Znany warszawski działacz opisał historię Polaków w Brygadach Międzynarodowych walczących z faszyzmem na wojnie domowej w Hiszpanii w latach 1936-39. Podczas pierwszego spotkania promocyjnego Piotr Ciszewski z łatwością obalał absurdalne zarzuty pseudohistoryków z IPN, że Dąbrowszczacy chcieli ustanowić w Hiszpanii „państwo stalinowskie”.

W piątek wieczorem w warszawskiej Cafe Kryzys odbyło się pierwsze spotkanie autorskie działacza społecznego i politycznego Piotra Ciszewskiego poświęcone jego najnowszej książce pt. “Dąbrowszczacy. Na świecie szanowani, w Polsce poniżani”. Mowa była przede wszystkim o politycznym tle wojny domowej w Hiszpanii w latach 1936-39, szlaku bojowym polskich ochotników i możliwych sposobach odpierania kłamstw o Dąbrowszczakach rozpowszechnianych przez prawicę za pośrednictwem Instytutu Pamięci Narodowej.

Fot. Piotr Ciszewski

Książka Ciszewskiego to pierwsza po 1989 r. monografia poświęcona anyfaszystom z ziem polskich w wojnie hiszpańskiej, napisana z lewicowej perspektywy i nacechowana pełnym uznaniem dla ich zasług, chociaż nie unikająca trudnych tematów. Została wydana przez wydawnictwo Fundacji Oratio Recta powiązane z tygodnikiem “Przegląd” w serii “Historia bez IPN”. Autor postarał się przedstawić walkę Polaków i wszystkich ochotników Brygad Międzynarodowych z klasowego punktu widzenia, jako konsekwencję zmagań o wyzwolenie społeczne w Europie.

····················

CEL ZADANIA: Przepisz dokładnie fragment tekstu o Dąbrowszczakach od słów „Książka Ciszewskiego to” aż do słów „społeczne w Europie.” włącznie. Dane pochodzą z innego źródła niż tekst.

····················

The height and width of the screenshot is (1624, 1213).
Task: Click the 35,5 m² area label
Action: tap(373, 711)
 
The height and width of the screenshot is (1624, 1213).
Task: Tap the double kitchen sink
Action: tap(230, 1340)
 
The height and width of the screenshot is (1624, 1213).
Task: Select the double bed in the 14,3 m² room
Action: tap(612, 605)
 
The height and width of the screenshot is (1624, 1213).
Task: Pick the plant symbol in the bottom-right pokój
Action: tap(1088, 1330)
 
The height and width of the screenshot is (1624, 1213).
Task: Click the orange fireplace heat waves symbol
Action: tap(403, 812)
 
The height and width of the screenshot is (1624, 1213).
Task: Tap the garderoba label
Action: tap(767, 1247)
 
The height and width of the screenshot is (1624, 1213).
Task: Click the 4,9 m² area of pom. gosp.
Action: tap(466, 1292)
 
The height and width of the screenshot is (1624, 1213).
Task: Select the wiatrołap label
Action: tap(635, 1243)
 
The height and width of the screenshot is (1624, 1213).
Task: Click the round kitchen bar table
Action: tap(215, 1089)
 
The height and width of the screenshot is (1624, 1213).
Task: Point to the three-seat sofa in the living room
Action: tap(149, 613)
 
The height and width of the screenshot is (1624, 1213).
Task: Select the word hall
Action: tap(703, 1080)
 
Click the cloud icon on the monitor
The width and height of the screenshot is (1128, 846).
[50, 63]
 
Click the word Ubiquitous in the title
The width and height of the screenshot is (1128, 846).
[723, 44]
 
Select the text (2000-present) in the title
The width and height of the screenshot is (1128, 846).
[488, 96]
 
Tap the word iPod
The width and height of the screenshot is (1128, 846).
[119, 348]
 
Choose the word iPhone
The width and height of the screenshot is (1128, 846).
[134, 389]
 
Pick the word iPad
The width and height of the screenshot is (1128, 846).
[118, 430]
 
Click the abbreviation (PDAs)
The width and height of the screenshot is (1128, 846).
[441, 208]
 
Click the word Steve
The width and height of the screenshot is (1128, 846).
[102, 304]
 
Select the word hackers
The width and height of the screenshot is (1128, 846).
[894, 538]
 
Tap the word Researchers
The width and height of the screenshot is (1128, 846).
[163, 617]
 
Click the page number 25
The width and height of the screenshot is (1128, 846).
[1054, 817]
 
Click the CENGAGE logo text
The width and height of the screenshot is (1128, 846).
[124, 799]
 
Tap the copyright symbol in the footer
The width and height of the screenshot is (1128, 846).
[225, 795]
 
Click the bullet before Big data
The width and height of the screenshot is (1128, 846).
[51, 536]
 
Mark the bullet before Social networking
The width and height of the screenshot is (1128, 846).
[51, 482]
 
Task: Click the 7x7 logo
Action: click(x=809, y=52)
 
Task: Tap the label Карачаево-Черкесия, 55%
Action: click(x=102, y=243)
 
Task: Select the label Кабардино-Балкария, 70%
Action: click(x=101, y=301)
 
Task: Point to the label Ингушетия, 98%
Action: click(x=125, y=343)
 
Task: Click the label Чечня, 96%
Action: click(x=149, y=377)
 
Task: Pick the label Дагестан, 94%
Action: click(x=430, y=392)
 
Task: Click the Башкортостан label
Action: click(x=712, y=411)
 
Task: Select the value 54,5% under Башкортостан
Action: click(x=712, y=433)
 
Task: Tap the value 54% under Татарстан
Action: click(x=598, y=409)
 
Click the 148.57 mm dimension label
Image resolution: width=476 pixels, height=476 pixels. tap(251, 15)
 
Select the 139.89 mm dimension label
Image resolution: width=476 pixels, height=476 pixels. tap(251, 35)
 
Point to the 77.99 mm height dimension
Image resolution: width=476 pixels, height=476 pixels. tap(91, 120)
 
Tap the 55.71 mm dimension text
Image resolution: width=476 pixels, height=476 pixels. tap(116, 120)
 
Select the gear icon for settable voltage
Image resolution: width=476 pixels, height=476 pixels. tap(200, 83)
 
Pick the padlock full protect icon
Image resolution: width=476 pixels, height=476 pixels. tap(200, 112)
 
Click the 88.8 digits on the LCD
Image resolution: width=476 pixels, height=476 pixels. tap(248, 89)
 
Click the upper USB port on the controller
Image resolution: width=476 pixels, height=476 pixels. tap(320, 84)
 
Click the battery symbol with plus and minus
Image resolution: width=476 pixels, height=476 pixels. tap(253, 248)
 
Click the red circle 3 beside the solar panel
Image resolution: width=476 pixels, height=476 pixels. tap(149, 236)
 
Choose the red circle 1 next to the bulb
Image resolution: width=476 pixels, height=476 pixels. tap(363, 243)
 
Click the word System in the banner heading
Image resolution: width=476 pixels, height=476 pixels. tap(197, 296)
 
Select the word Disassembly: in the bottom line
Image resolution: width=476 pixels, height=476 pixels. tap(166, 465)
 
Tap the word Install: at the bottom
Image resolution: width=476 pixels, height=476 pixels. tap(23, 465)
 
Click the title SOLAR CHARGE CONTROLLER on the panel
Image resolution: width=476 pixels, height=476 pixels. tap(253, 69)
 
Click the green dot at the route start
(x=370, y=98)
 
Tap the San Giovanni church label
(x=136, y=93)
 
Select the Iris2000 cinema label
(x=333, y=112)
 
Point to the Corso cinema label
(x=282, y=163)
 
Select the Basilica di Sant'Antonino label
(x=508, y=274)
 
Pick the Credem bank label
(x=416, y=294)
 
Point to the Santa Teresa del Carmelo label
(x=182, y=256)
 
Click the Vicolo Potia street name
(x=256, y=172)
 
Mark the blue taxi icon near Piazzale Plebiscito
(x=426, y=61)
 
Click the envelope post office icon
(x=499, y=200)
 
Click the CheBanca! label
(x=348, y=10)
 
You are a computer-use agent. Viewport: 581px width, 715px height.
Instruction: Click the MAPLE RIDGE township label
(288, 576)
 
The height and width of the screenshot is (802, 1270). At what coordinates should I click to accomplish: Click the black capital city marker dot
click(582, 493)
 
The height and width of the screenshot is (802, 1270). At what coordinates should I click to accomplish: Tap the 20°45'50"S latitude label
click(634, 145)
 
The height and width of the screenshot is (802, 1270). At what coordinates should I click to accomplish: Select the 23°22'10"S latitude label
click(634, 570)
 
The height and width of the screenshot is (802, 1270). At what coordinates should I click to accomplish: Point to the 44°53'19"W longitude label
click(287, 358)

····················

WYNIK ZADANIA:
Książka Ciszewskiego to pierwsza po 1989 r. monografia poświęcona anyfaszystom z ziem polskich w wojnie hiszpańskiej, napisana z lewicowej perspektywy i nacechowana pełnym uznaniem dla ich zasług, chociaż nie unikająca trudnych tematów. Została wydana przez wydawnictwo Fundacji Oratio Recta powiązane z tygodnikiem “Przegląd” w serii “Historia bez IPN”. Autor postarał się przedstawić walkę Polaków i wszystkich ochotników Brygad Międzynarodowych z klasowego punktu widzenia, jako konsekwencję zmagań o wyzwolenie społeczne w Europie.